In Friday’s game, with Michigan trailing by two runs in the bottom of the ninth, coach Rich Maloney had Butler pinch hit against Illinois’ accomplished closer, Dave Mazurek. Posing as the Troy Percival of the Big Ten, Mazurek has only surrendered nine hits in 18 innings this season.

With the game on the line, Butler smacked a single over the head of the Illini second baseman, T.F. Meagher, to bring the tying run to the plate. Unfortunately, Butler was left stranded.

“He threw a fastball, and I just got my bat on it,” Butler said. “He’s a good pitcher, but nothing our team can’t handle.”

In the first game of Saturday’s doubleheader, Butler was called upon to pinch hit again.
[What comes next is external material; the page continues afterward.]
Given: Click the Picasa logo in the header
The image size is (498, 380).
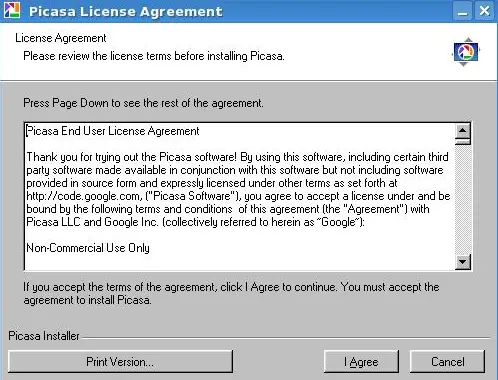Looking at the screenshot, I should (x=466, y=52).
He dragged a bunt past the pitcher towards second base, but Meagher’s throw beat Butler by a half-step.

“Usually I try to work the count and get on base,” Butler said. “If I see a whole in the defense, I go for it.”

Butler’s play on Friday and Saturday earned him a start in the series finale. The sophomore contributed to the 4-3 victory by knocking in a run and making numerous putouts in center field.

“He’s a little sparkplug,” Maloney said. “He’s a hustler and a great kid.”

The more close games the Wolverines play, the more likely it is that Butler will get more opportunities.

“Most of the time if I getted called on to pinch hit, it’s a tie game or we’re down one or two runs,” Butler said. “I don’t try to do too much, just get to first.”

Hakuna Matata: When Michigan ballplayers come up to bat, they have the loudspeaker play “pump-up” music to get them fired up to hit. Most Wolverines choose a rap number, such as Eminem or Outkast. Freshman A.J. Scheidt, though, uses the pre-at-bat music for a little comic relief – he comes out to ‘Circle of Life’ from the Lion King.

“It’s something I used to goof around with in high school,” Scheidt said. “I told some of the other guys, and they thought it was hilarious so I decided to use it.”

Scheidt proved the value of the unorthodox music when he belted his first homerun as a Wolverine on Saturday.

“I was just looking to put the ball in play,” Scheidt said. “I got a good piece of wood on it, and it went. It was pretty exciting, I really enjoyed it.”

After the homer on Saturday, Scheidt got his first collegiate start yesterday.

“He’s been swinging well in practice so why not give the rookie a chance,” Maloney said. “He’s going to be a big part of our future.”

“With the way these guys hit, it’s a tough lineup to crack,” Scheidt said. “I’m hoping to do my part whenever I can.”

Everythng Not Wright: Scheidt’s spot in the lineup was available because of an unfortunate incident over the weekend. Fifth-year senior Nate Wright’s wrist was broken when he was hit by a pitch in the second game of the doubleheader on Saturday. Wright is supposed to be out of commision for a number of games.

“Hopefully it will be four weeks,” Wright said. “I’m expecting to be back for the playoffs.”

With the injury, Wright will try to change his leadership style.

“Normally I try to lead by example, but with the injury I’m trying to be more vocal,” Wright said. “I’m trying to keep everyone else positive, it’s all I can really do.”

Knowing that this is his last season makes the injury especially hard to take.

“These guys are awesome, they’re trying to help me through it, and they really care.”